El 11 de marzo de 2026 marcó un hito. Mediante la Resolución N.º 012-2025 de la Junta Técnica de Contabilidad publicada en la Gaceta Oficial, el país oficializó la adopción de las Normas NIIF de Sostenibilidad (S1 y S2), emitidas por el International Sustainability Standards Board (ISSB). Este movimiento no es cosmético; es un cambio técnico profundo que obliga a las corporaciones a reportar sus propios riesgos climáticos con el mismo rigor de los estados financieros.
Panamá no camina sola. Se convierte en la segunda nación de Centroamérica en dar este paso, siguiendo la senda de Costa Rica, que fue pionera regional con su Circular No. 33-23 de 2023. En el panorama continental, Latinoamérica y el Caribe ya representan el 17% de las aproximadamente 40 jurisdicciones que ya abrazan estos estándares.

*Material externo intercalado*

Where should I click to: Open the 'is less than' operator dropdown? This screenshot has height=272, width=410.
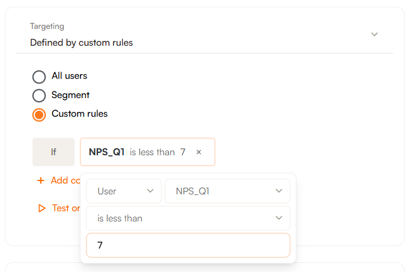point(188,218)
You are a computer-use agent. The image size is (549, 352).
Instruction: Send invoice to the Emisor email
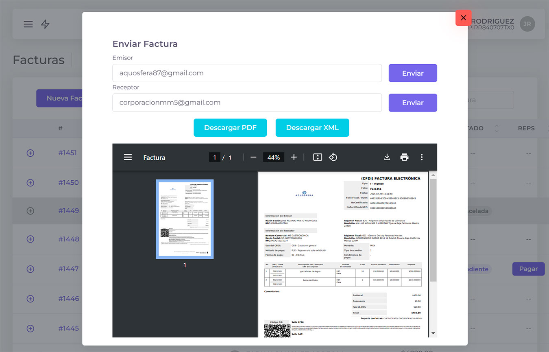pyautogui.click(x=412, y=73)
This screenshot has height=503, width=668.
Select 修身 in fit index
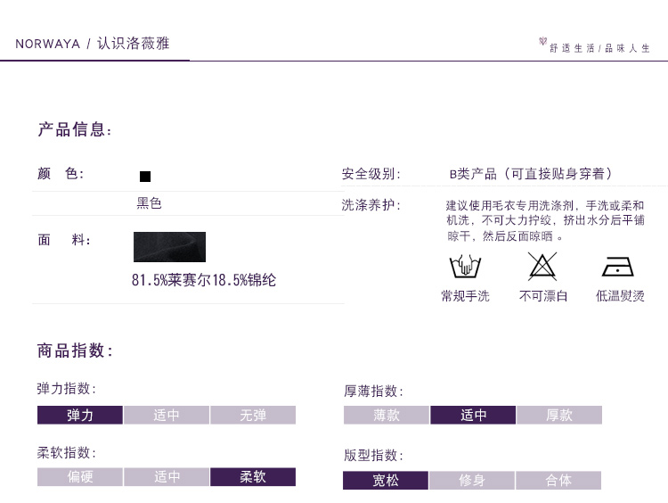[472, 481]
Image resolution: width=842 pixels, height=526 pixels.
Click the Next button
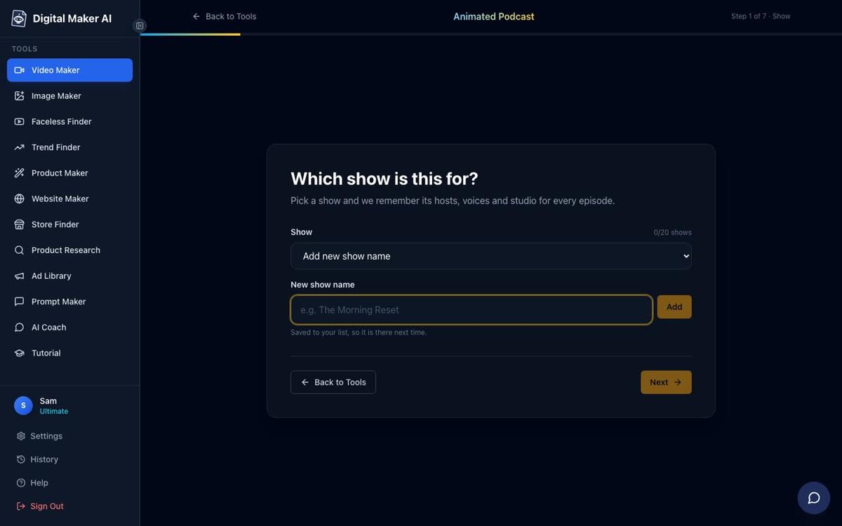click(666, 382)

Mercados como Chile, Colombia, Perú, Ecuador, Brasil, Canadá y recientemente Guatemala y El Salvador, entre otros, también han evaluado históricamente sus procesos de convergencia hacia este lenguaje transparente. ¿Qué significa esto en la práctica? La norma NIIF S1 exige revelar riesgos de sostenibilidad en el corto, mediano y largo plazo, mientras que la S2 se enfoca en métricas climáticas. Ambas se estructuran sobre cuatro pilares fundamentales: gobernanza, estrategia, gestión de riesgos y objetivos. El propósito central es evitar que la sostenibilidad sea una “narrativa paralela” y se transforme en datos útiles para evaluar los flujos de caja, acceso a financiamiento y el costo del capital organizacional.

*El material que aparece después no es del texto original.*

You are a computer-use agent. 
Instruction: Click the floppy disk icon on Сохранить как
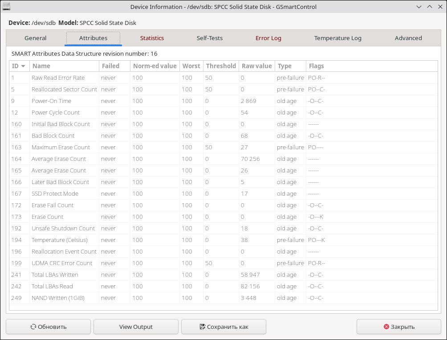tap(203, 327)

Un ejemplo real lo vemos en el sector financiero. Con la Taxonomía de Finanzas Sostenibles de Panamá, las instituciones están alineando sus sistemas de gestión de riesgos con estos estándares. Aunque la obligatoriedad llegará en 2030, el reloj empezó a correr en enero de 2026 para quienes opten por liderar esta transición de forma voluntaria, buscando atraer a los inversionistas globales.
La adopción de estas normas es también un escudo competitivo. En un entorno donde muchas empresas aún no vinculan sus iniciativas ambientales con su estrategia de negocio, Panamá ofrece ahora una herramienta de transparencia robusta basada en ciencia. Esto reduce la asimetría informativa y facilita que el capital internacional encuentre su camino hacia proyectos locales que contribuyan al desarrollo sostenible inclusivo, bajo en emisiones CO2 y resiliente al cambio climático, consolidando la confianza en el mercado panameño frente a sus socios globales.
La sostenibilidad ha dejado de ser un tema reputacional para ser una cuestión de supervivencia. La pregunta para el empresario panameño ya no es si debe adoptar estos estándares, sino qué tan rápido puede desarrollar las capacidades necesarias. La transparencia no es solo un deber ético; es hoy la moneda de cambio más valiosa para asegurar la resiliencia nacional. Es momento de que la contabilidad financiera refleje, finalmente, la realidad de nuestro querido y frágil planeta tierra para las generaciones actuales y futuras que habitamos este suelo patrio porque la economía depende de ella.